Just before the end of March, Iraqi military officials declared that first stage of operation for Mosul had started. The operation began in the Makhmour area to the west of the city, with the aim of capturing some villages from ISIL in order to cut its supply lines.1 Backed by the US-led air power and Peshmerga forces, Iraqi army and Hasd al-Vatani forces were able to take control of villages to the west of Mahkmour and advance in the direction of Havice. Less than a week after the operation was announced, however, came news that operations were being put temporarily on hold. Several factors prevented the operations going smoothly. It seems that current operations against ISIL were only aimed at creating a positive image of the fight against ISIL, securing the environs of the city, and cutting the group’s supply lines.
There are serious disagreements among Iraqi politicians, not only about the future of Mosul, but at the same time about the composition of forces that should free Mosul form ISIL.
As I wrote in my previous paper for Al Sharq Forum,2 there are serious disagreements among Iraqi politicians, not only about the future of Mosul, but at the same time about the composition of forces that should free Mosul form ISIL. According to the latest news, Americans are against the participation of Hasd al-Shabi forces, and want to encourage the regular Iraqi army to carry out joint operations with Peshmerga and Hasd al Vatani forces.
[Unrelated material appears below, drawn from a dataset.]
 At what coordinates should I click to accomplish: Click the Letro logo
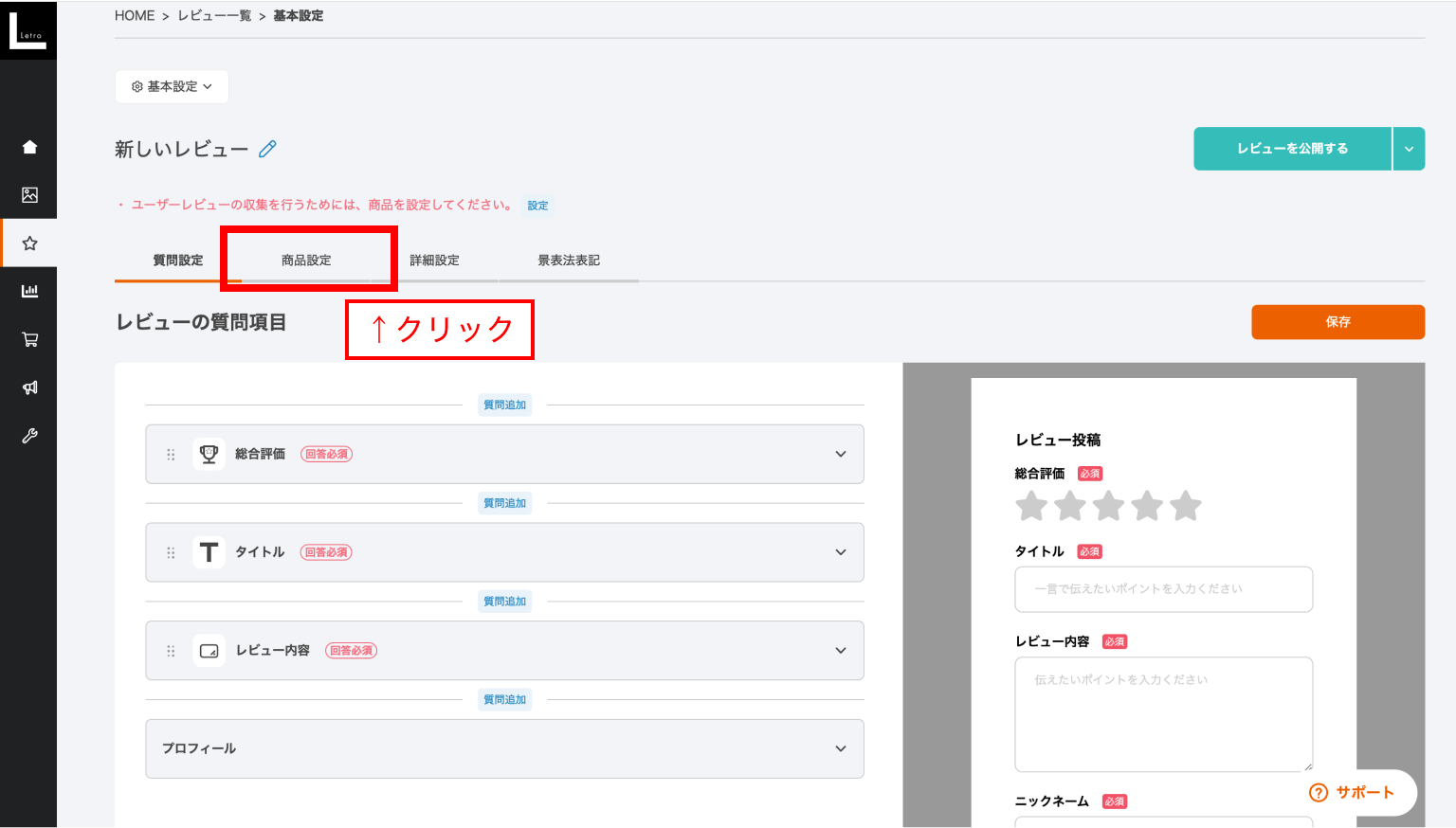(27, 30)
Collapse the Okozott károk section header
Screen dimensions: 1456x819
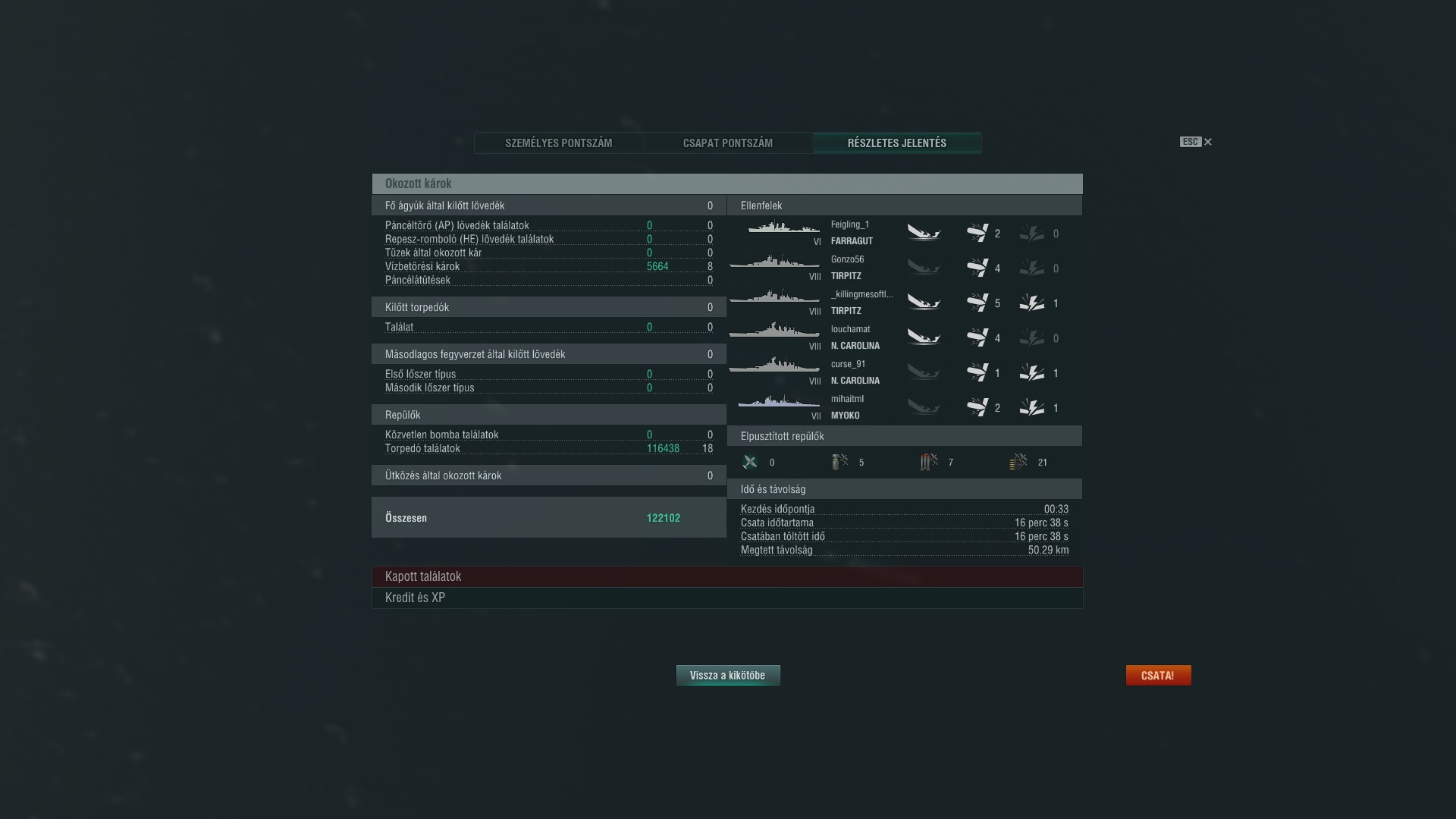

There are differences of opinions between Americans and Hasd al-Shabi leaders regarding the fight against ISIL.3 It is said that Prime Minister Abadi also opposed the role of Hasd al-Shabi in the Mosul operation because of the fear of sectarian conflict. It should be kept in mind, however, that there are some Shia political figures in Iraq who are in favor of the participation of these forces, and Iran also wants Hasd al-Shabi to take part in the operation. Iran wants Hasd al Shabi to be effective in every part of Iraq as it continues increasing its military grip on Iraq through these military groups. Kurdish Peshmerga forces are also expected to join the operation. According to the latest information, discussions are going on between the Iraqi army and Peshmerga about the modalities of such an operation and also which territory should be controlled by which military group after the defeat of ISIL. There are also rumors that some Iraqi officials are even talking to PKK members in Iraq to persuade them to join the Mosul operations.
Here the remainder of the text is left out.